将军府侧门悄启,两道玄影身形翩然,步履轻悄无声,转瞬便掠上早已等候的马车。
随从俯身低首,神色恭谨:“主子,诸事皆已排布妥当,暗线尽数安插,行踪隐秘,无人察觉。”
身旁之人微微颔首,面容冷峻,眸光深沉似寒潭:“即刻启程,依计而行,万不可有半分疏漏。京中风雨欲来,紧盯太后与辰贵妃一言一行,不可懈怠。”
“属下遵命!”
车帘轻落,驷马疾驰而去,只余下浅浅辙痕,转瞬便被晨风沙尘,悄然掩去。
日上中天,霞光遍洒大地。将军府正门轰然洞开,欧阳一身寒鳞战甲,眉目凝霜,周身凛然煞气逼人,纵身跃上神骏战马。麾下将士紧随其后,队列严整,气势森寒,依次列队出城。

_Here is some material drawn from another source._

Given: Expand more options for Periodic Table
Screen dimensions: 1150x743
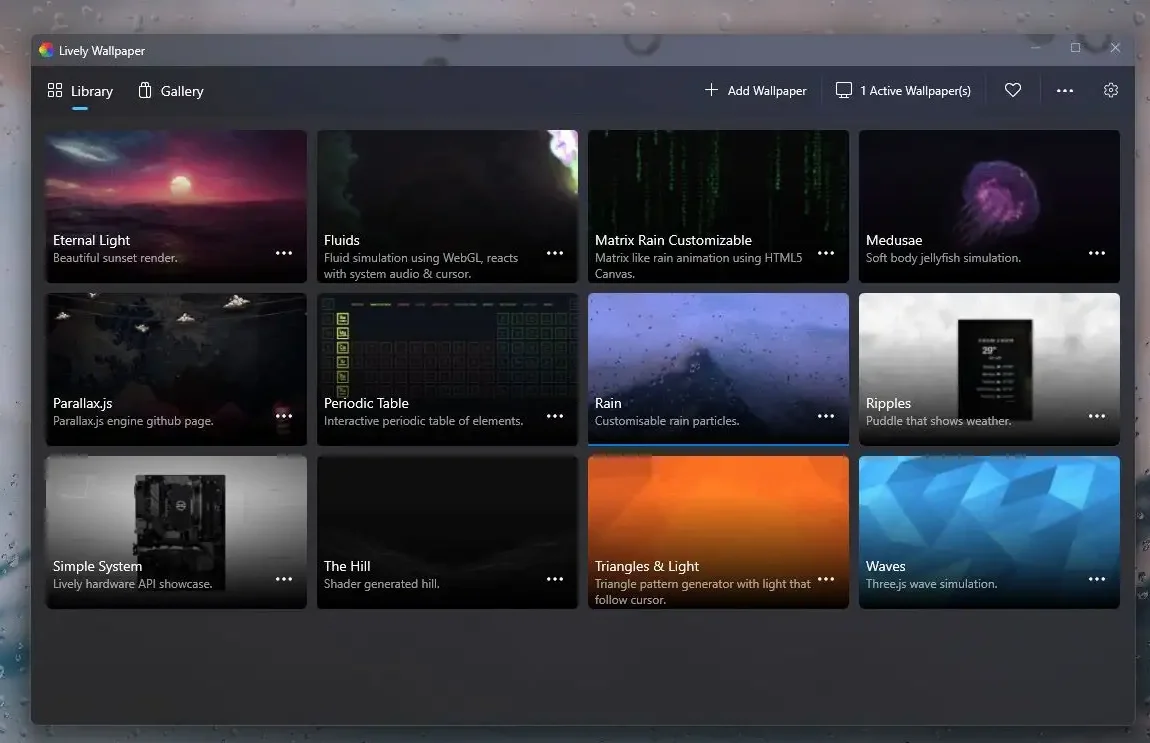Looking at the screenshot, I should [555, 416].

身旁副将勒马近前,低声进言,眉宇满是忧思:“将军,此番远赴北境戍边,臣听闻太后近日频频私会朝臣,京中暗流汹涌,风波暗涌,您当真放心离京?”
欧阳抬眸遥望宫阙方向,神色肃穆淡然:“本将心中自有盘算。雪儿早已周密布局,我假意离京戍边,便是引蛇出洞。府中一应事宜皆已安置妥当,只管随军启程便是。”
“太后素来野心暗藏,此番您离京,恐怕必会趁机作乱。”
“越是风平浪静,越需沉心静气。”欧阳凛淡淡开口,“我离去之后,你密切紧盯皇城动静,但凡稍有异动,即刻八百里加急传信回京。”
“末将遵令!”
铁骑浩荡,直奔宫城而去。马蹄踏过青石长街,铿锵作响,沿街百姓纷纷俯首避让,神色惶然,不敢仰视。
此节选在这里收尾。